QBoard » Artificial Intelligence & ML » AI and ML - R » Error in ConfusionMatrix the data and reference factors must have the same number of levels

Error in ConfusionMatrix the data and reference factors must have the same number of levels

  • I've trained a tree model with R caret. I'm now trying to generate a confusion matrix and keep getting the following error:

    Error in confusionMatrix.default(predictionsTree, testdata$catgeory) : the data and reference factors must have the same number of levels

     

    prob <- 0.5 #Specify class split singleSplit <- createDataPartition(modellingData2$category, p=prob, times=1, list=FALSE) cvControl <- trainControl(method="repeatedcv", number=10, repeats=5) traindata <- modellingData2[singleSplit,] testdata <- modellingData2[-singleSplit,] treeFit <- train(traindata$category~., data=traindata, trControl=cvControl, method="rpart", tuneLength=10) predictionsTree <- predict(treeFit, testdata) confusionMatrix(predictionsTree, testdata$catgeory)


    The error occurs when generating the confusion matrix. The levels are the same on both objects. I cant figure out what the problem is. Their structure and levels are given below. They should be the same. Any help would be greatly appreciated as its making me cracked!!
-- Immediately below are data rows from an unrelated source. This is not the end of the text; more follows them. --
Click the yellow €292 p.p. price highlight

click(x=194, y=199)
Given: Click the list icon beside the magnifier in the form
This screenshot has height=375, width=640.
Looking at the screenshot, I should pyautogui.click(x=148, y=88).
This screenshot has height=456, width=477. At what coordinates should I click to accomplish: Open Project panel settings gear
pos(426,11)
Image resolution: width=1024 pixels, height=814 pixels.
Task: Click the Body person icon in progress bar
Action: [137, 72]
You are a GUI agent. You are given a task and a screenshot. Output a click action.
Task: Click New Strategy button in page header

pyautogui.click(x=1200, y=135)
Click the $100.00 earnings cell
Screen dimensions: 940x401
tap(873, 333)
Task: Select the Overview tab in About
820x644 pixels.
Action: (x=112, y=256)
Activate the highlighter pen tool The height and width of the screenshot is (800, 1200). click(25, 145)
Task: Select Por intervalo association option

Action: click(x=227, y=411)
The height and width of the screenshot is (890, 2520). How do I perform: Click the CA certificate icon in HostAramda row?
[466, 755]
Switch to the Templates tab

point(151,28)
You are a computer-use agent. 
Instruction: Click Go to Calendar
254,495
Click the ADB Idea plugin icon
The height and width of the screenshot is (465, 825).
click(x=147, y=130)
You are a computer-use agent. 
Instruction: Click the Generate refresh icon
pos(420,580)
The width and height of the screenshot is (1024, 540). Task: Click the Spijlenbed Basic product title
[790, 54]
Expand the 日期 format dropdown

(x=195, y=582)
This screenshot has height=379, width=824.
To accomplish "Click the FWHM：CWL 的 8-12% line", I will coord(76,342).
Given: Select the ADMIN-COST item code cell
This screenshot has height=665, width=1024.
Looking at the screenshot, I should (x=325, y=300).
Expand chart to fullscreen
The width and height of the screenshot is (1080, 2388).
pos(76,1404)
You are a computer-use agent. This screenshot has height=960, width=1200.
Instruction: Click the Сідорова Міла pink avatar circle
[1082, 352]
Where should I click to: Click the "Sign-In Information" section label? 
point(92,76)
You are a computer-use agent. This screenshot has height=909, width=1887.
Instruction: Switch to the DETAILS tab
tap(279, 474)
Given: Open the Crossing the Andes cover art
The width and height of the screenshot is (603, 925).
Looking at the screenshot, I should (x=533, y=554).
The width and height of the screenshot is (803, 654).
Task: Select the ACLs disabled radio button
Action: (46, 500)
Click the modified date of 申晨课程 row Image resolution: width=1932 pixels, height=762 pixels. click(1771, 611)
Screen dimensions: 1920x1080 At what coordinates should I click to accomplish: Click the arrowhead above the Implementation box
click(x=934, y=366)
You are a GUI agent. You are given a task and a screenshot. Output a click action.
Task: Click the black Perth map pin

    > str(predictionsTree) Factor w/ 30 levels "16-Merchant Service Charge",..: 28 22 22 22 22 6 6 6 6 6 ... > str(testdata$category) Factor w/ 30 levels "16-Merchant Service Charge",..: 30 30 7 7 7 7 7 30 7 7 ... > levels(predictionsTree) [1] "16-Merchant Service Charge" "17-Unpaid Cheque Fee" "18-Gov. Stamp Duty" "Misc" "26-Standard Transfer Charge" [6] "29-Bank Giro Credit" "3-Cheques Debit" "32-Standing Order - Debit" "33-Inter Branch Payment" "34-International" [11] "35-Point of Sale" "39-Direct Debits Received" "4-Notified Bank Fees" "40-Cash Lodged" "42-International Receipts" [16] "46-Direct Debits Paid" "56-Credit Card Receipts" "57-Inter Branch" "58-Unpaid Items" "59-Inter Company Transfers" [21] "6-Notified Interest Credited" "61-Domestic" "64-Charge Refund" "66-Inter Company Transfers" "67-Suppliers" [26] "68-Payroll" "69-Domestic" "73-Credit Card Payments" "82-CHAPS Fee" "Uncategorised" > levels(testdata$category) [1] "16-Merchant Service Charge" "17-Unpaid Cheque Fee" "18-Gov. Stamp Duty" "Misc" "26-Standard Transfer Charge" [6] "29-Bank Giro Credit" "3-Cheques Debit" "32-Standing Order - Debit" "33-Inter Branch Payment" "34-International" [11] "35-Point of Sale" "39-Direct Debits Received" "4-Notified Bank Fees" "40-Cash Lodged" "42-International Receipts" [16] "46-Direct Debits Paid" "56-Credit Card Receipts" "57-Inter Branch" "58-Unpaid Items" "59-Inter Company Transfers" [21] "6-Notified Interest Credited" "61-Domestic" "64-Charge Refund" "66-Inter Company Transfers" "67-Suppliers" [26] "68-Payroll" "69-Domestic" "73-Credit Card Payments" "82-CHAPS Fee" "Uncategorised"
      September 15, 2020 4:37 PM IST
    0
    • Pranav B
      Pranav B @Laksh Nath ,Maybe your model is not predicting a certain factor. Use the table() function instead of confusionMatrix() to see if that is the problem
      September 16, 2020
  • Do table(pred) and table(testing$Final). You will see that there is at least one number in the testing set that is never predicted (i.e. never present in pred). This is what is meant why "different number of levels". There is an example of a custom made function to get around this problem here.

    However, I found that this trick works fine:

    table(factor(pred, levels=min(test):max(test)), 
          factor(test, levels=min(test):max(test)))

     

    It should give you exactly the same confusion matrix as with the function.

     
      November 30, 2021 11:54 AM IST
    0
  • Try use:

    confusionMatrix(table(Argument 1, Argument 2)) 

    Thats worked for me.

      September 16, 2020 11:56 AM IST
    0
  • Try specifying na.pass for the na.action option:
    predictionsTree <- predict(treeFit, testdata,na.action = na.pass)​
      September 16, 2020 12:00 PM IST
    0
  • Change them into a data frame and then use them in confusionMatrix function:

     



    pridicted <- factor(predict(treeFit, testdata))
    real <- factor(testdata$catgeory)
    
    my_data1 <- data.frame(data = pridicted, type = "prediction")
    my_data2 <- data.frame(data = real, type = "real")
    my_data3 <- rbind(my_data1,my_data2)
    
    # Check if the levels are identical
    identical(levels(my_data3[my_data3$type == "prediction",1]) , levels(my_data3[my_data3$type == "real",1]))
    
    confusionMatrix(my_data3[my_data3$type == "prediction",1], my_data3[my_data3$type == "real",1],  dnn = c("Prediction", "Reference"))
    ​
     
      September 16, 2020 12:19 PM IST
    0
  • make sure you installed the package with all its dependencies:

    install.packages('caret', dependencies = TRUE)
    
    confusionMatrix( table(prediction, true_value) )
      September 16, 2020 12:20 PM IST
    0